Deep space habitat for NASA is being developed by scientists. The habitat is being created so that it will keep astronauts safe during long duration missions by providing critical communications, life support and autonomous navigation.
US-based aerospace company Lockheed Martin is modelling a deep space habitat for NASA at the Kennedy Space Center and is revamping an old cargo container used to transfer essentials to the International Space Station. Evolving technologies will be integrated in the prototype in order to keep the astronauts safe while onboard and it will operate the spacecraft autonomously when unoccupied.
Lockheed Martin a Phase II contract for the Next Space Technologies for Exploration Partnerships (NextSTEP) habitat study were recently awarded by NASA. In the Phase II, the refining of the design conceptdeveloped in Phase I will be conducted by the team. The team will also work with NASA in order to identify key system requirements for the Deep Space Gateway.
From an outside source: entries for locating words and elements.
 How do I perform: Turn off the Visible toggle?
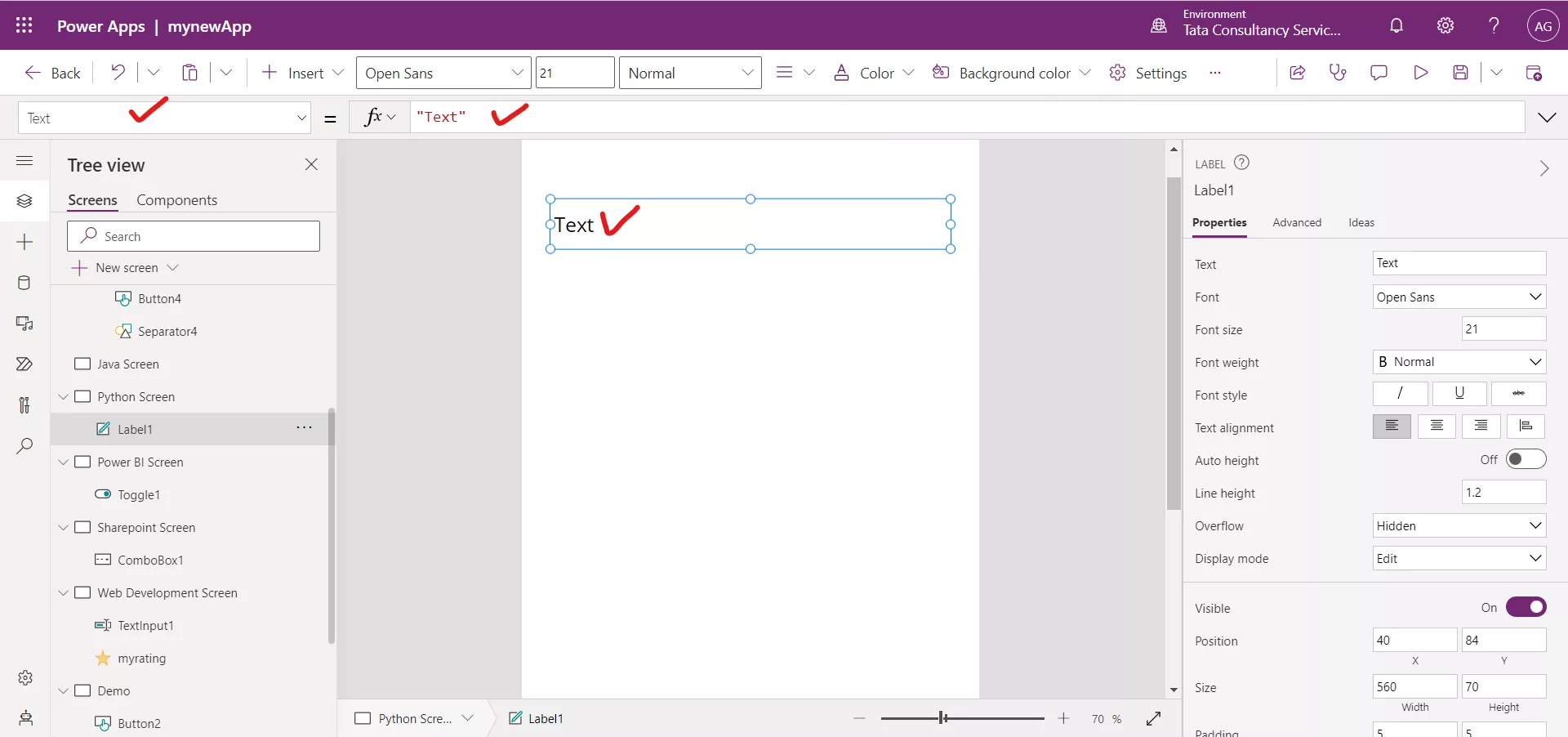click(1528, 607)
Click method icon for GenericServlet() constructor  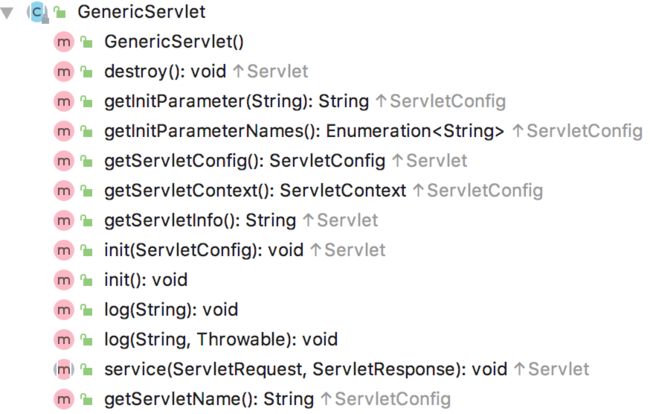pyautogui.click(x=63, y=42)
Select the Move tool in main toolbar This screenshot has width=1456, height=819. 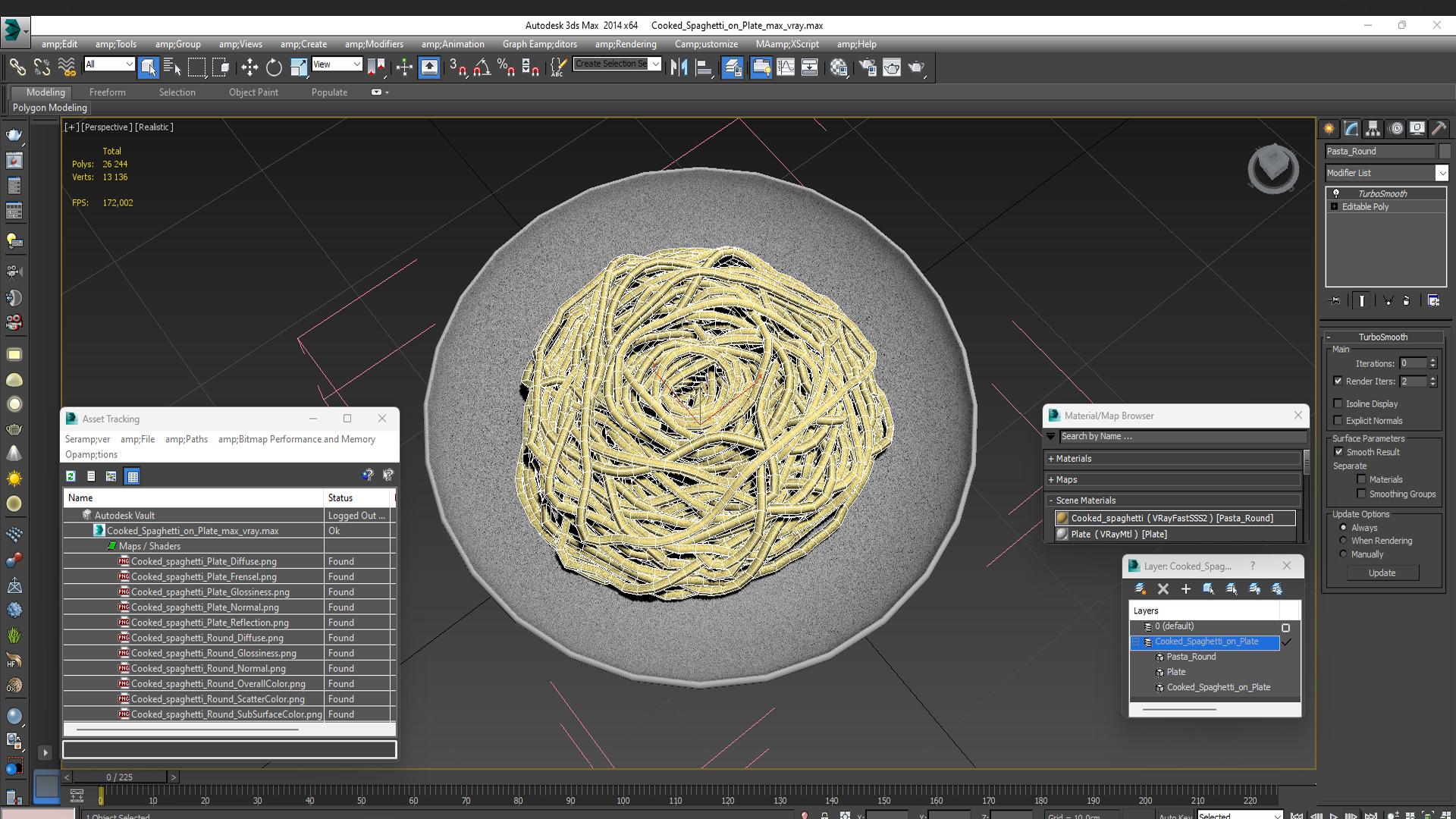(x=249, y=67)
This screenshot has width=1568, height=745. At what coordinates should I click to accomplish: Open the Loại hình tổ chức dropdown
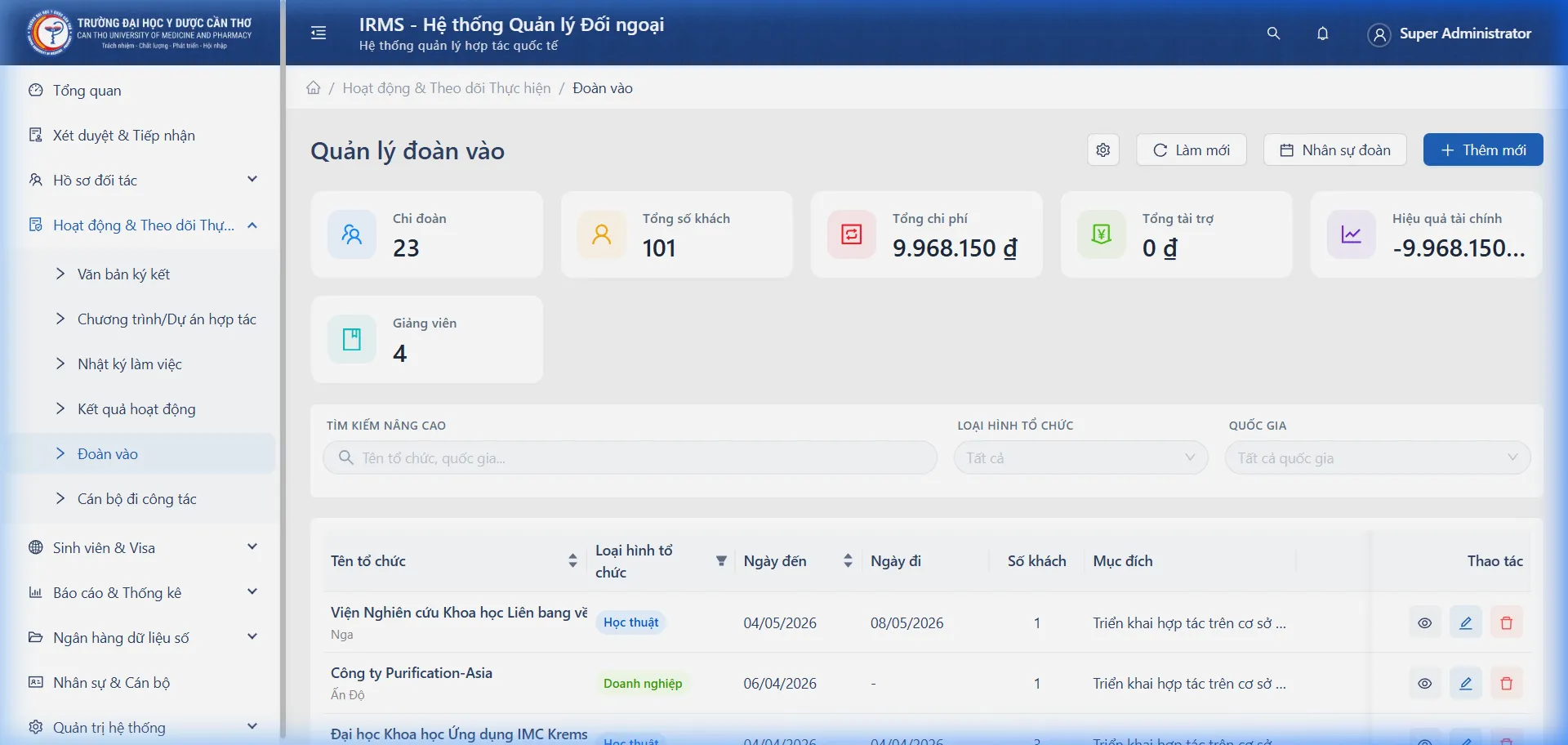(1080, 458)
A full-scale habitat prototype in the Space Station Processing Facility at NASA’s Kennedy Space Center and a next-generation deep space avionics integration lab near Johnson Space Center will be build-up by the team.
“It is easy to take things for granted when you are living at home, but the recently selected astronauts will face unique challenges,” said Bill Pratt, Lockheed Martin NextSTEP programme manager. “Something as simple as calling your family is completely different when you are outside of low Earth orbit. While building this habitat, we have to operate in a different mindset that’s more akin to long trips to Mars to ensure we keep them safe, healthy and productive,” said Pratt.
By refurbishing the Donatello Multi-Purpose Logistics Module (MPLM), a full-scale model of the deep space habitat will be built. Donatello was one of three large modules, flown in the space shuttle payload bay, that were used to transfer cargo to the ISS.